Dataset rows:
****************************************
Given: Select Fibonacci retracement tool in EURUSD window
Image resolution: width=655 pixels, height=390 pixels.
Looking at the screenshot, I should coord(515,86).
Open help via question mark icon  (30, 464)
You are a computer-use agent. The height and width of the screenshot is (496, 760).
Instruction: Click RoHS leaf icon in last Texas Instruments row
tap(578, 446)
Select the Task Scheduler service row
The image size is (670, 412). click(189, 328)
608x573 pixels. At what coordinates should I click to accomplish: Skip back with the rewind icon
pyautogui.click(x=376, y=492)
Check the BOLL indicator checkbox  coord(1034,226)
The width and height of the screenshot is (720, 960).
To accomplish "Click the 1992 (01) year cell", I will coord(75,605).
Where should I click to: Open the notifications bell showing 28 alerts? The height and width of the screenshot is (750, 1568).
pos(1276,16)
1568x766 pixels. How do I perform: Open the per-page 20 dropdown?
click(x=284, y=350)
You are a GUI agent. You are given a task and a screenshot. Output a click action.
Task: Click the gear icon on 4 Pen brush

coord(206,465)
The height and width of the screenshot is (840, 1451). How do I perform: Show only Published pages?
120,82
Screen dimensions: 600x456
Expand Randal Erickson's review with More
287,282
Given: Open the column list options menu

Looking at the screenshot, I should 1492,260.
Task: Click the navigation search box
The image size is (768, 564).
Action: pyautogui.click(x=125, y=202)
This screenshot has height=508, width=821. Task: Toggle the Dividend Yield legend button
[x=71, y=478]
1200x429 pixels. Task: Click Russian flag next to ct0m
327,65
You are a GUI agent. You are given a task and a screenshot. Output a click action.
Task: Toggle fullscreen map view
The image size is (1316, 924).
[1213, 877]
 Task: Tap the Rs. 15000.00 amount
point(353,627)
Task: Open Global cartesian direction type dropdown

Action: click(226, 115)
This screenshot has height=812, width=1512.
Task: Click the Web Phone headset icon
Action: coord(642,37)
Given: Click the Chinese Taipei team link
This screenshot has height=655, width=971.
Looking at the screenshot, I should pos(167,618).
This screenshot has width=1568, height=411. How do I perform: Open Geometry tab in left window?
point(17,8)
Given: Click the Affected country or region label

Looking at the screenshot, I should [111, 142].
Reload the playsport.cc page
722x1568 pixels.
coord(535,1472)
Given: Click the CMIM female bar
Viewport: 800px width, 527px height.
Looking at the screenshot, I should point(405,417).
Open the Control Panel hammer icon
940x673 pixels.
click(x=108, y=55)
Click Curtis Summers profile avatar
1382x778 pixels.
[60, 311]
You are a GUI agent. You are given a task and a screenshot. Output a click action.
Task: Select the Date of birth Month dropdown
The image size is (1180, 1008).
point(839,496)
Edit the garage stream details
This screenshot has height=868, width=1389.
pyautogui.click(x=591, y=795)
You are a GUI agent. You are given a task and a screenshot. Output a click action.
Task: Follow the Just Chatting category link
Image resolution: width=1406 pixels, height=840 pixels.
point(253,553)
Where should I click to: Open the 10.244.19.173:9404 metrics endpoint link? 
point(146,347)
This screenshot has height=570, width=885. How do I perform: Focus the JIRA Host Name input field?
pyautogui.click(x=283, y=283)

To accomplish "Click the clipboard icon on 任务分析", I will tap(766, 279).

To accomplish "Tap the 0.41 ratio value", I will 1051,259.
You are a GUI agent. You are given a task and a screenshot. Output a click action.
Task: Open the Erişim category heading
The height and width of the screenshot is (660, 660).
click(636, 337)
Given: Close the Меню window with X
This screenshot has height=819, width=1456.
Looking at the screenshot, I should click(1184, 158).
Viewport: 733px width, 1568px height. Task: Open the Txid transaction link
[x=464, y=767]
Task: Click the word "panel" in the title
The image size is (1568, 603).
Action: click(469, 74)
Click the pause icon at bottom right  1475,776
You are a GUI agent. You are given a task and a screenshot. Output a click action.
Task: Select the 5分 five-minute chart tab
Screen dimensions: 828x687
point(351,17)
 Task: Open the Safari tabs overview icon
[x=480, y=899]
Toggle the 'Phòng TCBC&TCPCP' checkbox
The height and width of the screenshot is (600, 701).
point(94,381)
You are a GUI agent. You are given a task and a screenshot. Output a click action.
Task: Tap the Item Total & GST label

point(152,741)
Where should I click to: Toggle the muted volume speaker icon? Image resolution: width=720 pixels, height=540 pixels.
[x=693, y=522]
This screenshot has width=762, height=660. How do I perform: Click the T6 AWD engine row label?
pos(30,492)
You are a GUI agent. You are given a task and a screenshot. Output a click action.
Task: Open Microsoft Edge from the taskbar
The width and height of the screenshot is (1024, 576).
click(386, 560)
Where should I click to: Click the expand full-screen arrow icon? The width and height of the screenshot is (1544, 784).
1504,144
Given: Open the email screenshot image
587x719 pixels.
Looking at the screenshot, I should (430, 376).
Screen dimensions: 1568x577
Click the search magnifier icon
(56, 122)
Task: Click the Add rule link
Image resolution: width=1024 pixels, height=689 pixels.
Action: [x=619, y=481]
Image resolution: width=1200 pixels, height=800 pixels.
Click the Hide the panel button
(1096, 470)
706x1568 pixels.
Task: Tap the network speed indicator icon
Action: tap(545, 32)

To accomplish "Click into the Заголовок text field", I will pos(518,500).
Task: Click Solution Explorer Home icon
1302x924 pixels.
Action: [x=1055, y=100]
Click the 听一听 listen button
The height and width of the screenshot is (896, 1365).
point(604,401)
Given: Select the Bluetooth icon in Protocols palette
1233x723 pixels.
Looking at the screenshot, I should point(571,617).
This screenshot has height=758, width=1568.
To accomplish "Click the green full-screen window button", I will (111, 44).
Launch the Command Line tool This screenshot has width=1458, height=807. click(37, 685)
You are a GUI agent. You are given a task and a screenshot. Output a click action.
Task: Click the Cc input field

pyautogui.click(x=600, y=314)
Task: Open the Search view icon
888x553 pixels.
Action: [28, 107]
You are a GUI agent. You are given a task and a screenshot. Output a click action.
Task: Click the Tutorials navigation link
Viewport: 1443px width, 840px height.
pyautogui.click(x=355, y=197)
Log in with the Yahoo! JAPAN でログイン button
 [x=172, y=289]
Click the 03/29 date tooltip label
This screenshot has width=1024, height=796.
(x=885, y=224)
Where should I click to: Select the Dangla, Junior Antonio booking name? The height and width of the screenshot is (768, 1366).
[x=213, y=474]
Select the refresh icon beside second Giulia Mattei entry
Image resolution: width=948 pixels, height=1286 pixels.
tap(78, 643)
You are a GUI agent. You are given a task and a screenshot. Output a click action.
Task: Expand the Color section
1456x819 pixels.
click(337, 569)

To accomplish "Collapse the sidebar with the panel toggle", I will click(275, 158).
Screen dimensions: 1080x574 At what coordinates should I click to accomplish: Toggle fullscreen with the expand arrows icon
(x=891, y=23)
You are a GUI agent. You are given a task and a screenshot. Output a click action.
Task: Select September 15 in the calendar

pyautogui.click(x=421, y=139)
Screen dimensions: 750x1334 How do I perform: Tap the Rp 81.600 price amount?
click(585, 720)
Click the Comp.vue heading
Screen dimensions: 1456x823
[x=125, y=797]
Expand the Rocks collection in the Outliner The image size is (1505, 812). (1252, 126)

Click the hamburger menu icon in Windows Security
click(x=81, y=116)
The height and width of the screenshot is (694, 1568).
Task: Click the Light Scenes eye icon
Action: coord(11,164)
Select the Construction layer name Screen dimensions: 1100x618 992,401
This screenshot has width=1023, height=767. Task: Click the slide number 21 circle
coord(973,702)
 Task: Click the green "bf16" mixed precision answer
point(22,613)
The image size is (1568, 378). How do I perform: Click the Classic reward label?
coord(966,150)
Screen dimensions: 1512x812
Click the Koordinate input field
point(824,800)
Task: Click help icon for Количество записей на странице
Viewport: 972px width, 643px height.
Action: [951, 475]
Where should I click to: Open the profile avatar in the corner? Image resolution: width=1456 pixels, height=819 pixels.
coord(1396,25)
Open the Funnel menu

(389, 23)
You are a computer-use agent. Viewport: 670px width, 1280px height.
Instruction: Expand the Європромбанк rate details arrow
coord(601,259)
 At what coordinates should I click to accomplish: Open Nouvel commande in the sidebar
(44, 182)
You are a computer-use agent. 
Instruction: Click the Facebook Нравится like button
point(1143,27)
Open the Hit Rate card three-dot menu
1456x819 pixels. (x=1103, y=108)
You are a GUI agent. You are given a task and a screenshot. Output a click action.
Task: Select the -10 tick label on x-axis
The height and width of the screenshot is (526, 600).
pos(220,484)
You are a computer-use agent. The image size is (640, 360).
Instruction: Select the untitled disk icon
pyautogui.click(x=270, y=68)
****************************************
### PROBLEM DETAILS
Copy out the lines from the start of the dataset rows up to and including the line with "tap(578, 446)".

### PROBLEM SOLUTION
Given: Select Fibonacci retracement tool in EURUSD window
Image resolution: width=655 pixels, height=390 pixels.
Looking at the screenshot, I should coord(515,86).
Open help via question mark icon  (30, 464)
You are a computer-use agent. The height and width of the screenshot is (496, 760).
Instruction: Click RoHS leaf icon in last Texas Instruments row
tap(578, 446)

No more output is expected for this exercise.